Source document>

She’s a Delegate, Vendor and Broadcaster at RNC

YOUNGSTOWN, Ohio — When Tracey Winbush walks into the Quicken Loans Arena today for the start of the Republican National Convention, she’ll do so as this city’s only delegate, an entrepreneur with an on-site pop-up store that sells jewelry and greeting cards, and as a talk-show host for a Cleveland radio station.

“I’m trying to make it, to be successful,” Winbush says of her business ventures and political adventures. “I owe a lot of people and when I say that I owe them, it’s because they invested in me.”

Truth is, Winbush invests in herself.

In 1983, after she graduated from Hubbard High School, “I threw my clothes in a car and drove to California,” she says. “I had $280 in my pocket and didn’t know anyone. When I got there, I slept in my car but I worked hard and I found jobs, whatever it took to make it.”

Winbush took college classes, held jobs with Bristol-Myers Squibb and Gillette, learned video production and volunteered with the Orange County Republican Party.

“I found a great church, great people to mentor me, who taught me a lot and gave me direction,” she says. “I worked for some wonderful people and companies, and then 10 years later, almost to the day; I came home and started living in Youngstown again.”

She worked for the Trumbull County prosecutor, sold radio time for the minority owned company that formerly operated WRBP-FM and WGFT-AM in Youngstown, performed consulting and contract PR work and volunteered for the Mahoning County Republican Party. She was elected to the Youngstown School Board in 1999 and served a four-year term as its president.

“I came to have great respect for Tracey after first meeting her when she ran for school board, says Mark Munroe, chairman of the Mahoning County GOP. I was impressed with her insight, her common sense approach to problems, her willingness to take chances and to work hard.

With backing from local Republican leaders, in 2006 she began buying blocks of radio time to express her political views, sold advertising sponsorships and created a radio blog and program she branded as Tracey & Friends. The talk show was heard weekday mornings on WSOM 600 AM until a few weeks ago when the station switched its news talk format to music.

Today Winbush is the treasurer of the Ohio Republican Party – the first person from Mahoning County to hold an executive office in the state party since former mayor Jack Hunter was treasurer decades ago. She’s vice chairman of the Mahoning County Republican Party and serves on the county board of elections, the first black to do so.

“I can hardly keep up with Tracey,” Munroe says with a laugh. “She’s always exploring new opportunities, particularly involving radio and communications. She obviously has a strong interest in sharing the Republican conservative message with as many people as she can.

Parts of the exercise>
- 1) Decide whether each statement agrees with the article about Tracey Winbush, answering yes or no and quoting the words of the article that settle it: (a) Winbush graduated from Hubbard High School in 1983. (b) Her talk show still airs weekday mornings on WSOM 600 AM. (c) She served a four-year term as president of the Youngstown School Board.
- 2) Write the next few paragraphs of the article about Tracey Winbush, picking up after its final sentence.
The material that comes next is from a different source.

Data extract>
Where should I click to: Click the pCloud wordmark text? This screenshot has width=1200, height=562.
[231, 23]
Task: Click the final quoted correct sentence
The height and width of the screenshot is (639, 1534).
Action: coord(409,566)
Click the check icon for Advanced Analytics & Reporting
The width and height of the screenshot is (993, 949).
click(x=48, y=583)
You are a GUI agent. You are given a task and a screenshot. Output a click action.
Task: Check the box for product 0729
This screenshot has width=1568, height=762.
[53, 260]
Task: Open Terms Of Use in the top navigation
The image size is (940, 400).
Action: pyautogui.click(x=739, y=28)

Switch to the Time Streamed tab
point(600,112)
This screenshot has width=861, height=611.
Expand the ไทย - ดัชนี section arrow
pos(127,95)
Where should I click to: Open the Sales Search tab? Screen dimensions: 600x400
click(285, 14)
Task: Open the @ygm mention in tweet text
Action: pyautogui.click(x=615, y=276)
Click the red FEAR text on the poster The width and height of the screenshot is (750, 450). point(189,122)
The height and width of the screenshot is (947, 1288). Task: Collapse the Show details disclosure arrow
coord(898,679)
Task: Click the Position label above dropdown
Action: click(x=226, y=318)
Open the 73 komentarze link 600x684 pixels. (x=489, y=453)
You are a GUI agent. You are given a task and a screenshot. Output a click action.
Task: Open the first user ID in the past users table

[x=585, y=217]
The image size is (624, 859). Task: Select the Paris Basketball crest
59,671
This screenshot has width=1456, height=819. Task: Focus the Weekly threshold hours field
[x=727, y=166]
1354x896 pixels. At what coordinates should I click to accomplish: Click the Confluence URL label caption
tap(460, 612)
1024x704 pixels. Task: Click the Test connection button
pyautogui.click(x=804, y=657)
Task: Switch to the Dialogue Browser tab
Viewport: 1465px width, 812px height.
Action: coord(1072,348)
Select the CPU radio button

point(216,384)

Results>
- 1)
(a) Yes: "In 1983, after she graduated from Hubbard High School"
(b) No: "until a few weeks ago when the station switched its news talk format to music"
(c) Yes: "She was elected to the Youngstown School Board in 1999 and served a four-year term as its president."

- 2)
At this week’s convention, Winbush will host “Tracey & Friends” all four days on WERE 1400, a Cleveland urban talk station. Sponsors are underwriting the purchase of two-hour blocks of morning time, among them Youngstown Granite, Window World and Udderly Smooth, Winbush says. Her broadcast “friends,” contributors to her program when it was on WSOM, will add commentary from their seats on “Radio Row” in the press gallery. They include jazz musician Jeff Green, attorney Mark Mangie, treasurer of the county party, activist Lloyd Burt, and Brian Kennedy, a member of the Columbiana County Port Authority Board of Directors and the newly appointed executive director of Turning Point Counseling Services, for which Winbush recently completed a term as board president.

“My radio program is what I love to do,” she says. “I’ve got a lot of opinions, a lot to say, and I want to become a syndicated show, I want to grow bigger and larger outside of here, but I want Youngstown to always be my base.”

Winbush participated in the the first round of the Youngstown Business Incubator’s Women In Entrepreneurship mentorship program, during which she produced a business plan for video streaming her program online. That venture is just one of many she’s pursuing including one conceived during the 2012 GOP convention in Tampa, Fla., where Winbush was an alternate delegate. “I didn’t see any places where you could buy souvenirs at Tampa,” she explains.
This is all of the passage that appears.